Post by AgnosticBoy »

Purple Knight wrote: Tue Jun 01, 2021 1:38 pm
AgnosticBoy wrote: Mon May 31, 2021 10:05 amThere is very good evidence that UFOs involve intelligence and technology, especially when they've been sighted around military bases. I can post evidence from U.S. government sources upon request. Should we then deny that these things exist?!
People do deny they exist and for exactly this reason. This is pretty much exactly what I'm talking about with people being intellectual cowards.
Correct. I've met those who deny that UFOs exist but then again they were most likely referring to those captured on videos by ordinary people (those not part of science, government, or who aren't trained pilots).
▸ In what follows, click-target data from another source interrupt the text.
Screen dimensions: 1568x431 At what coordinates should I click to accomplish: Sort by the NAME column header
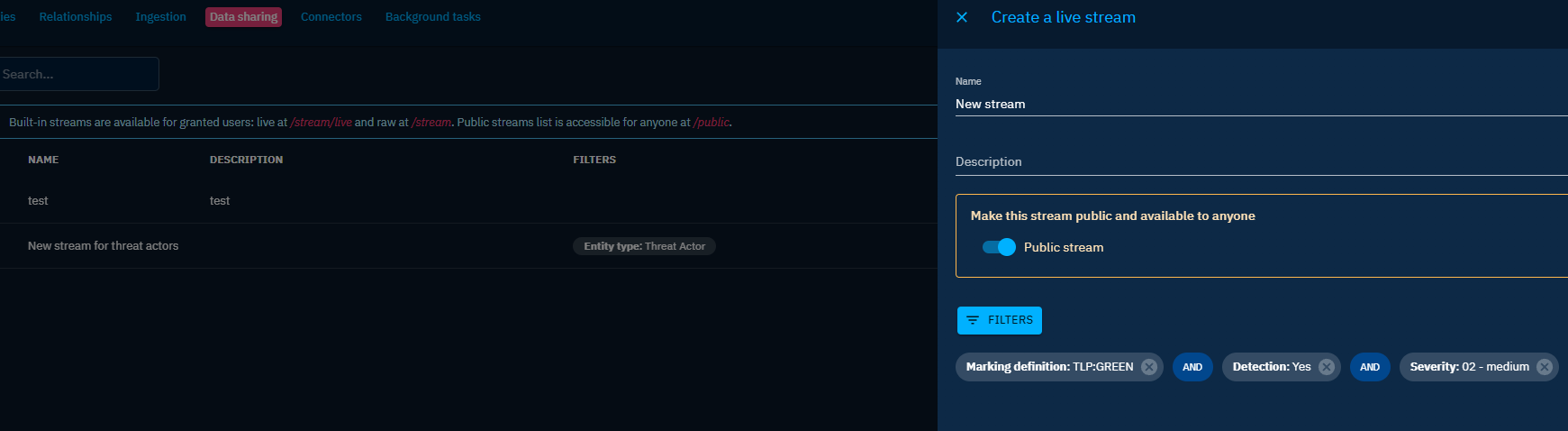[43, 160]
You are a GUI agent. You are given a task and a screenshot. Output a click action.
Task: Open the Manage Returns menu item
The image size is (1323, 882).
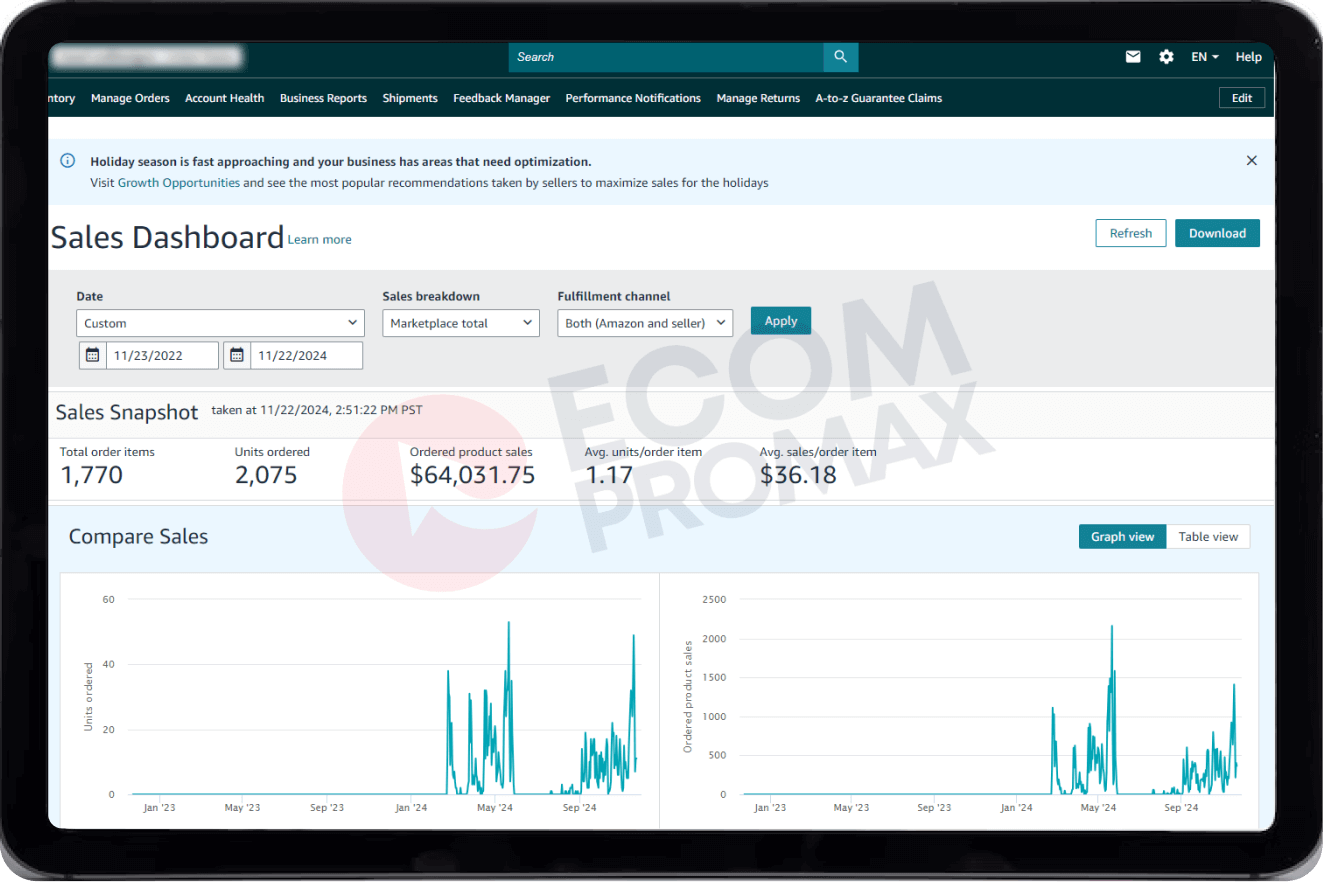(758, 98)
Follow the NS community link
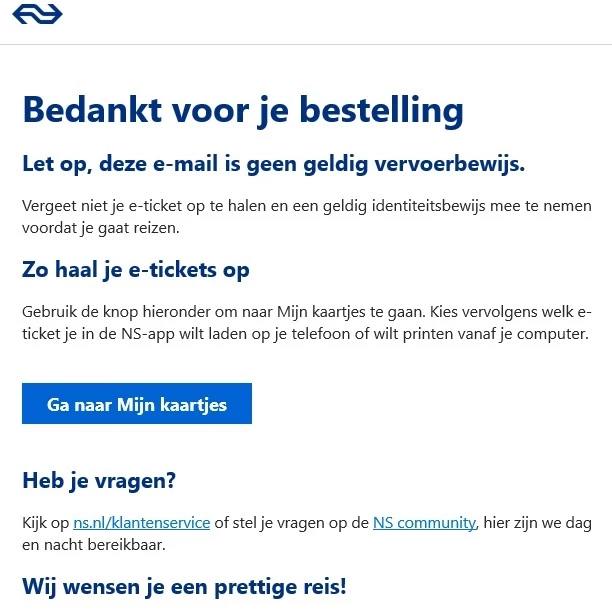 (x=425, y=522)
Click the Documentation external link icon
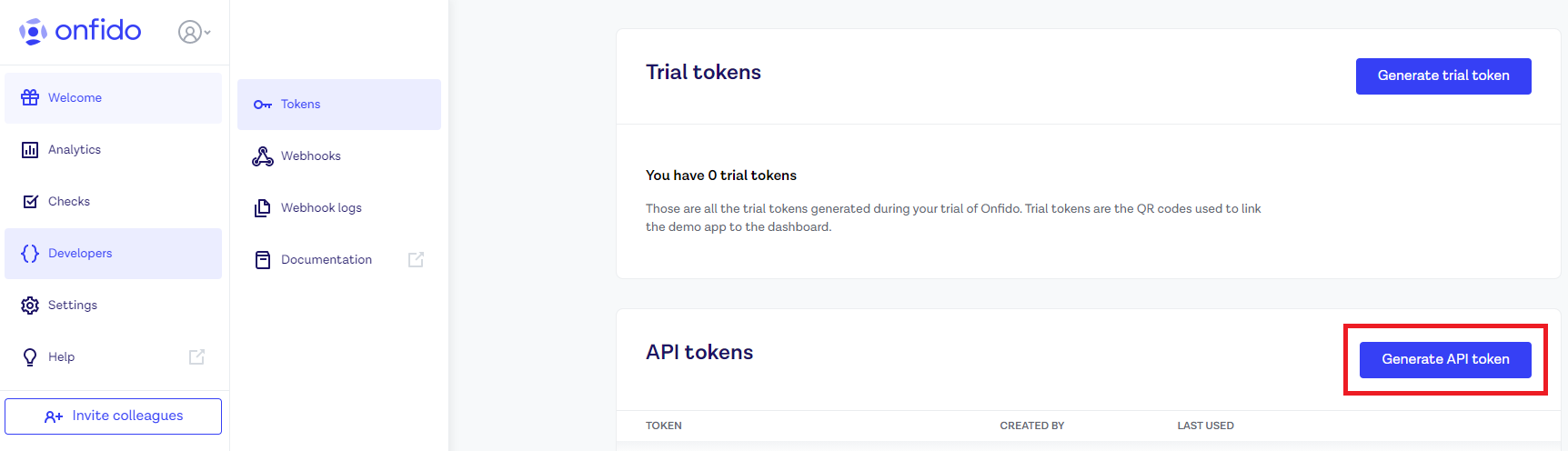The image size is (1568, 451). coord(417,260)
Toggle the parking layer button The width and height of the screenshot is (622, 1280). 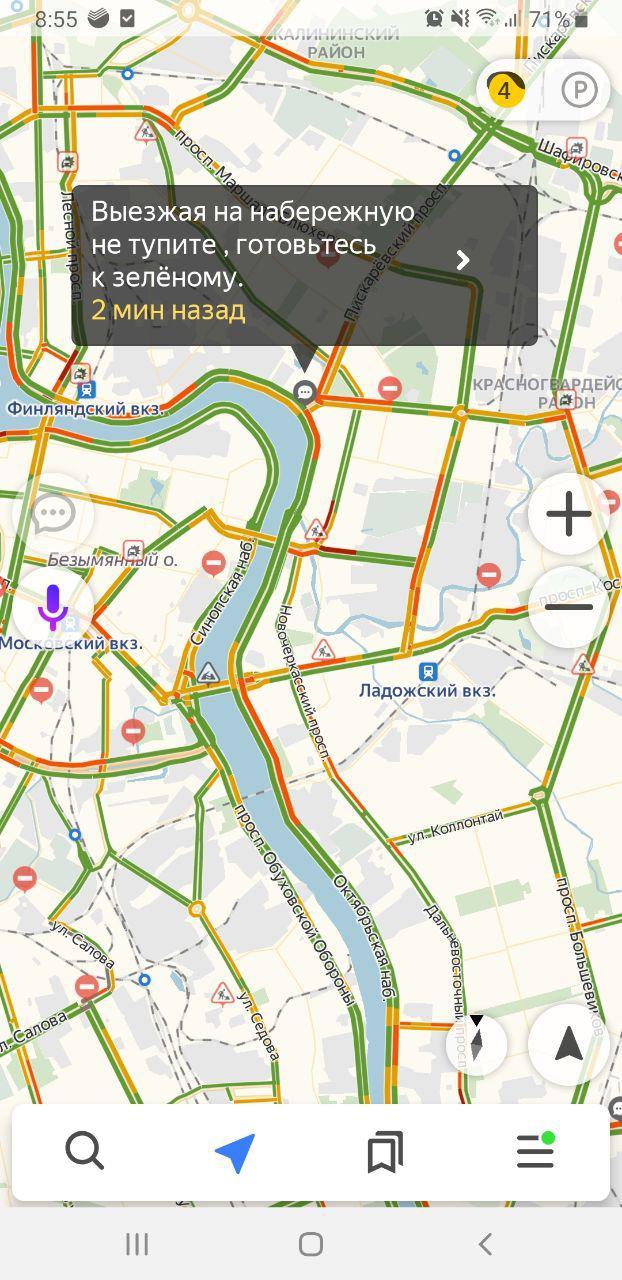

Videos that are from trained pilots and government personnel who have the knowledge and resources to rule out obvious things (like Satellites, weather balloons, and other technology) are harder to dismiss. Reasonably speaking, none of them should be dismissed without evidence. It seems that it takes a national security threat or risk for the government to take these UFOs seriously.

Keep in mind, I'm not claiming that these are ET technology, but at the same time I can't dismiss that either. Some photos/videos can be ruled out as being nothing more than ordinary causes and others may not. DrNoGods offered an interesting explanation regarding the optical effects of cameras (refer to post 45). It certainly meets some criteria for these UFOs but not others, esp. those can be seen with the naked eye.
JoeyKnothead wrote: Tue Jun 01, 2021 3:33 pm What are "intellectual cowards" are those trying to declare the thoughts or motives of people they've never met.

There's little doubt that intelligence and technology are involved in flying craft, and I've yet to meet anyone who declares such as, "No, I don't belive that object there, that hasn't been identified, ain't it really there."

It's just some folks don't accept claims that can't be shown to be true. And others prefer to insult, slander, and disperage em for it

Maybe we'll just call them folks "intellectually honest".

And we'll call folks who are incapable of showing they speak truth "liars".
Or do you mean that skeptics tend to insult, slander, and disparage those who express views that might go against their established worldview? There are pilots that are afraid to come out with their stories and there is a stigma to UFOs when they are brought up to the intellectual or government community. That's now changing, but we can't pretend that skepticism is all about the perfect picture that you're trying to paint it as. Skepticism can also hinder and restrict knowledge.